DATA PROVIDED

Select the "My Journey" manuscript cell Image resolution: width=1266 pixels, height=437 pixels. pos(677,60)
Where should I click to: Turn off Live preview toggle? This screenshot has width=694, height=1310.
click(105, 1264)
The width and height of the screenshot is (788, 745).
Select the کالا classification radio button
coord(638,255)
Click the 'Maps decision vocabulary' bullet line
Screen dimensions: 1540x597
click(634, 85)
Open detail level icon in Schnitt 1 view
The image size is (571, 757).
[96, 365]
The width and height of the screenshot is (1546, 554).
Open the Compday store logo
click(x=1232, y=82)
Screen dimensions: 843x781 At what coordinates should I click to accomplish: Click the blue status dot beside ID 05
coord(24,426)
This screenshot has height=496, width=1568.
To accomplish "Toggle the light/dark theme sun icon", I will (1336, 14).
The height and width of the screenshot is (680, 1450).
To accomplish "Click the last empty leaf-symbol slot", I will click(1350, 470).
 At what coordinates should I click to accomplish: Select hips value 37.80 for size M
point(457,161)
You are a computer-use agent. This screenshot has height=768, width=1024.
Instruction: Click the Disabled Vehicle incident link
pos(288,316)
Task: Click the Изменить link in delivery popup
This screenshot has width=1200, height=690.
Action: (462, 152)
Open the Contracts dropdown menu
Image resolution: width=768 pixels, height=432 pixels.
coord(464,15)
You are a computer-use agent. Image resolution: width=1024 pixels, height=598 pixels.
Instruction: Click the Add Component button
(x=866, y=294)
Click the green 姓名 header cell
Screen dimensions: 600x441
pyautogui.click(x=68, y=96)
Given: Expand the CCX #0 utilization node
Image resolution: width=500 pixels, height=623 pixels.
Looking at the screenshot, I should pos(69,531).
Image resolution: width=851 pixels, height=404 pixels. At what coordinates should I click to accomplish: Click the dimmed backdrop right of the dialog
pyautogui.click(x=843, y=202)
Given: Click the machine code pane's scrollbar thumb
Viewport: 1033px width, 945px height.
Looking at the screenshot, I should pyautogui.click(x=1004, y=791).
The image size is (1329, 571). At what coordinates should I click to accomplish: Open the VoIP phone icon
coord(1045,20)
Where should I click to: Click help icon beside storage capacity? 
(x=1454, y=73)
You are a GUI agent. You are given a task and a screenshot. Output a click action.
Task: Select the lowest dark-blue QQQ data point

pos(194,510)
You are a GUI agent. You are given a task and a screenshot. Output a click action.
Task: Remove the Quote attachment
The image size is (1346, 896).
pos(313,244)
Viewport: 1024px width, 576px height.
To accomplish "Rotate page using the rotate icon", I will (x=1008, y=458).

EXERCISE INSTRUCTIONS
State how many lines above include the word "will", and nothing more.

COMPLETED EXERCISE
3